The Best (and Worst) Funny Fatherhood Jokes 👋

Celebrate the joys (and challenges) of fatherhood with our collection of funny fatherhood jokes! These jokes capture the humor of being a dad, from the sleepless nights to the unforgettable dad moments. Whether you’re a dad yourself or just enjoy the lighter side of fatherhood, our funny fatherhood jokes will have you laughing at the ups and downs of parenting. Explore the best jokes that every dad can relate to!
What do you call a cow with no legs? Ground beef.
Beer brewery manager on the phone with Mrs Jones: "Afraid I have bad news. Your husband fell into a vat of beer this morning." Mrs Jones started weeping. "Did he go quickly?" "He climbed out three times - but only to pee."
I told my boss I think I deserve a promotion He said that's why I'm not the boss.
You guys was right about Donald Trump harming the environment He's already making snowflakes melt!
We could use some George Carlin right about now. But then he'd would be saying "I TOLD YOU SO!"

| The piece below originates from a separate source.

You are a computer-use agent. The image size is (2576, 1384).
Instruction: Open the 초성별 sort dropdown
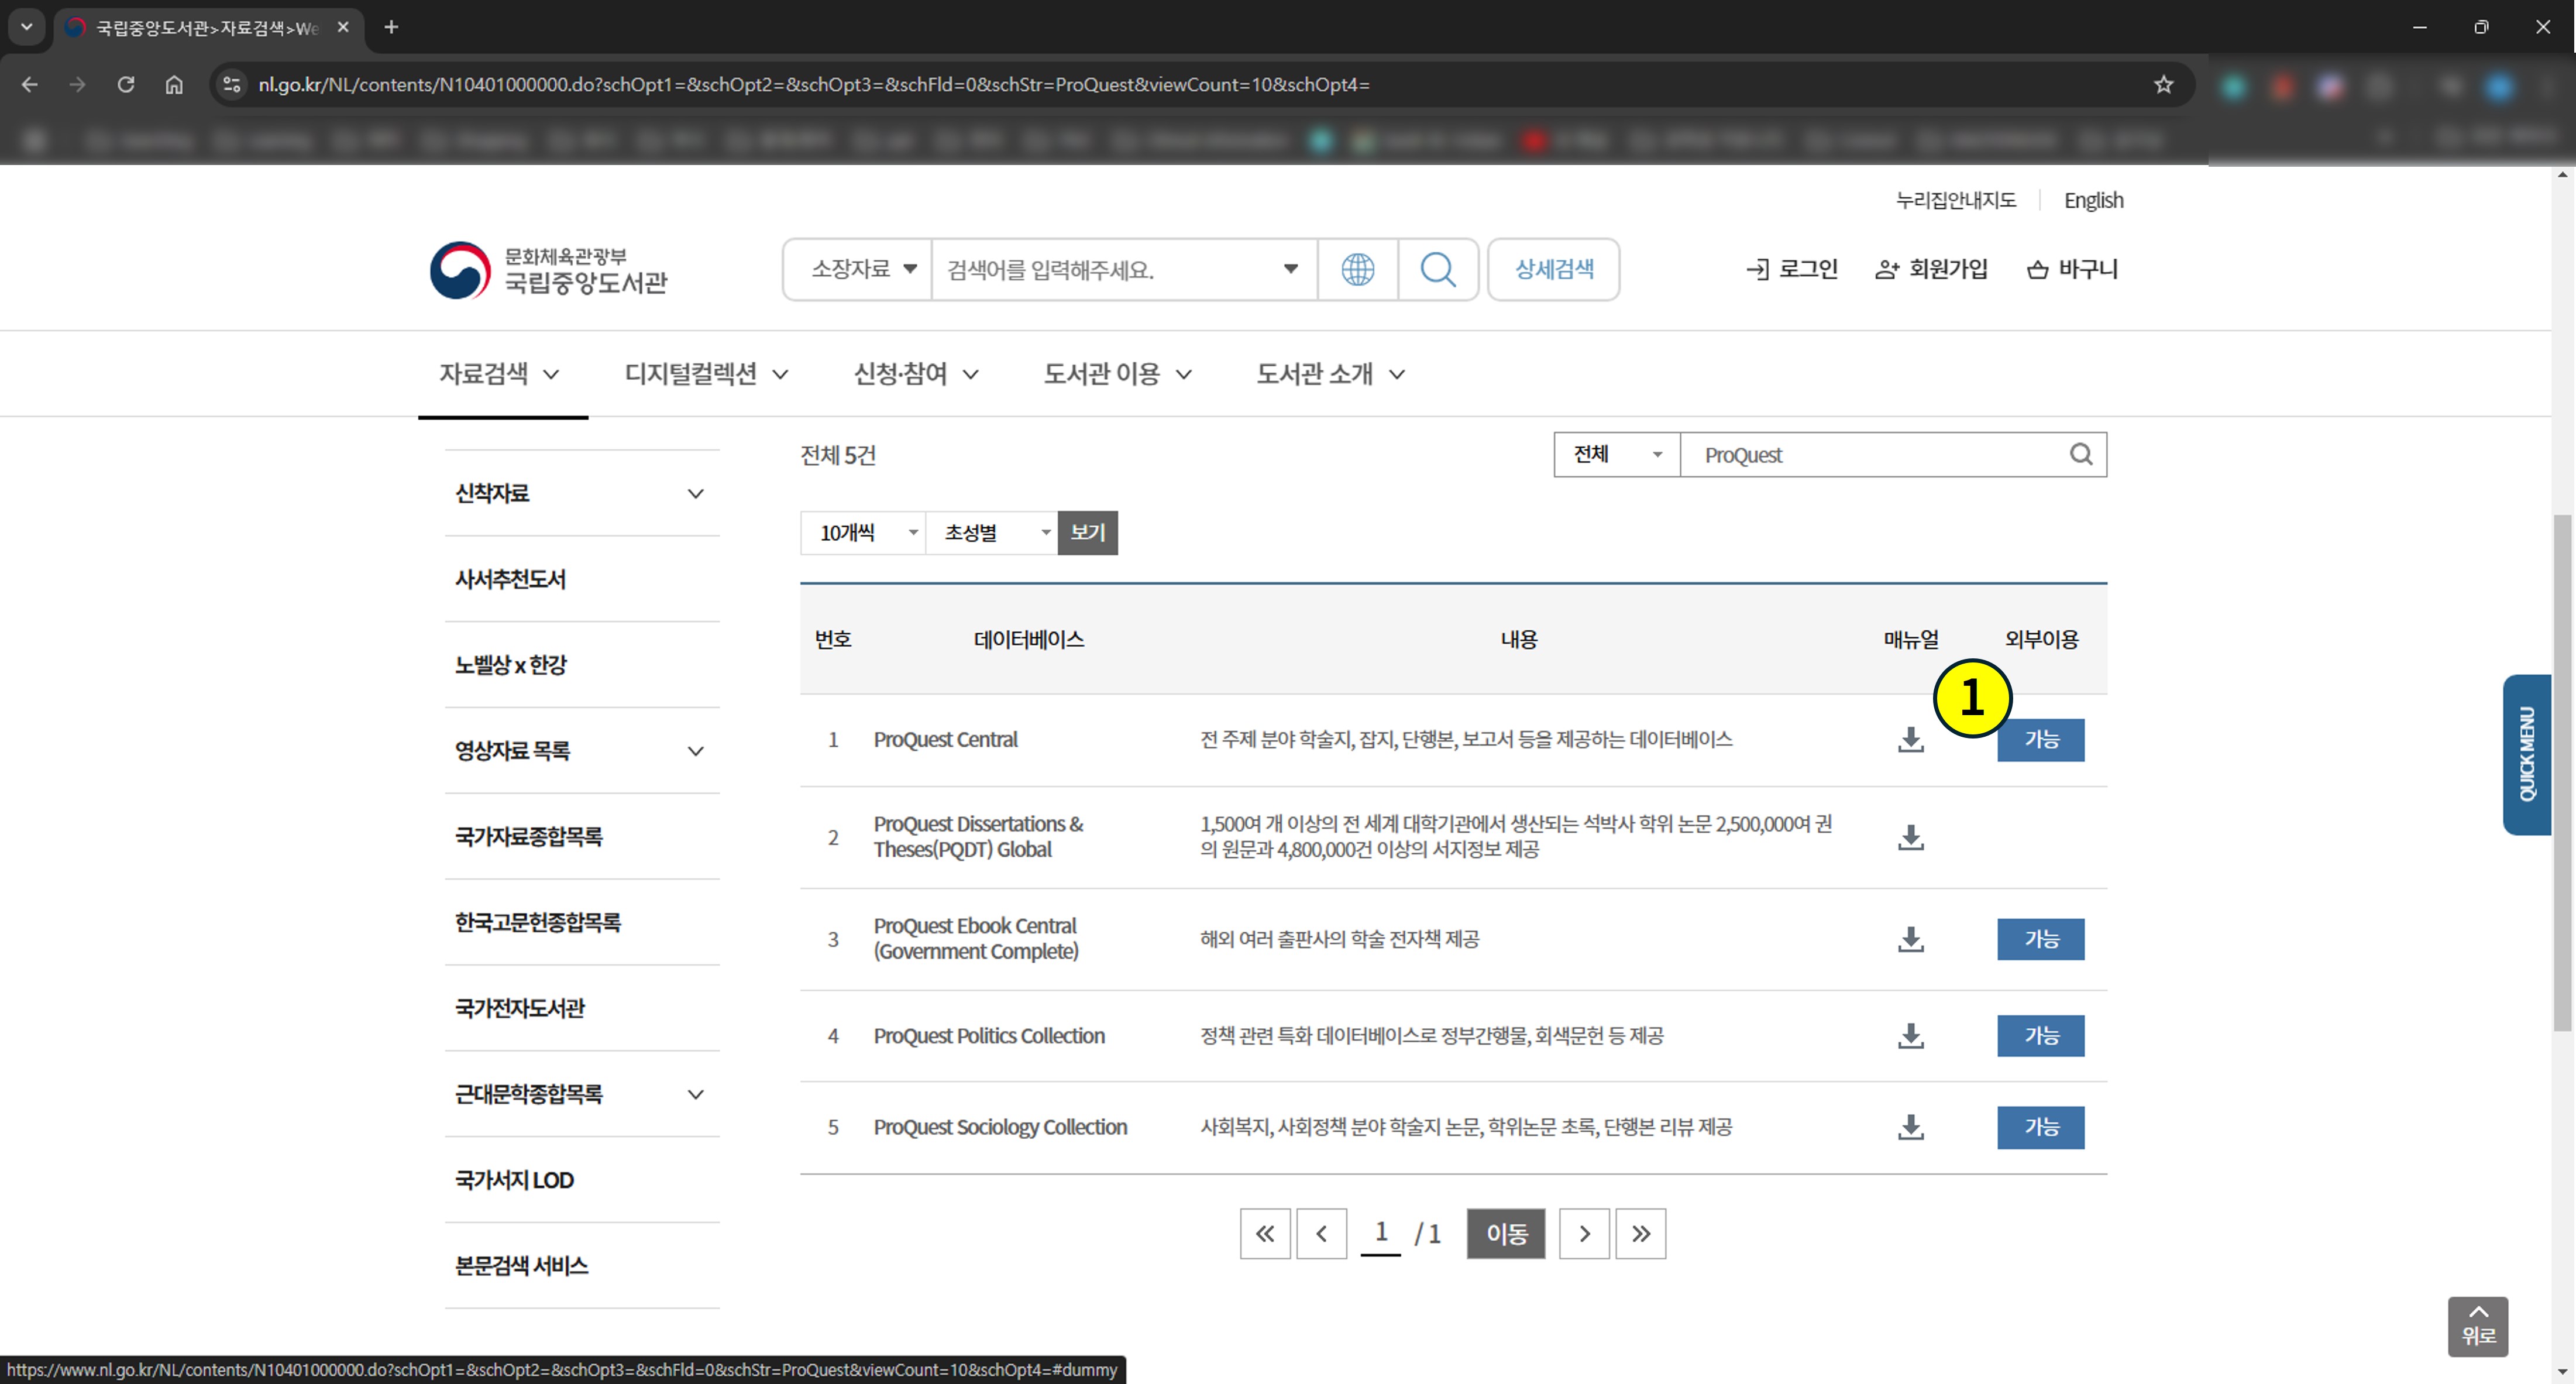(992, 533)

Why did the German soldier help the wounded puppy? Because he was a veteran Aryan
Two criminals stole a calendar They got six months each
My girlfriend and I have been really stressed and having some issues so we decided to take a mini vacation, a weekend trip to a ski resort. Everything started off well, but things went downhill really fast.
Carp is about to hit the fan. That's right, I'm going fishing in a helicopter!
I was applying for Australian citizenship, and the guy asks me "have you ever been convicted of a felony?" "Does stealing a joke count?" I asked.
A furniture store keeps calling me. All I wanted was one night stand.
I asked the librarian if books about paranoia were available. She looked up and whispered, "They're right behind you".
What does a mobster buried in cement soon become? A hardened criminal.
Why do vampires have no friends? They suck.
As I handed my Dad his 50th birthday card, he looked at me with tears in his eyes and said. "You know, one would have been enough."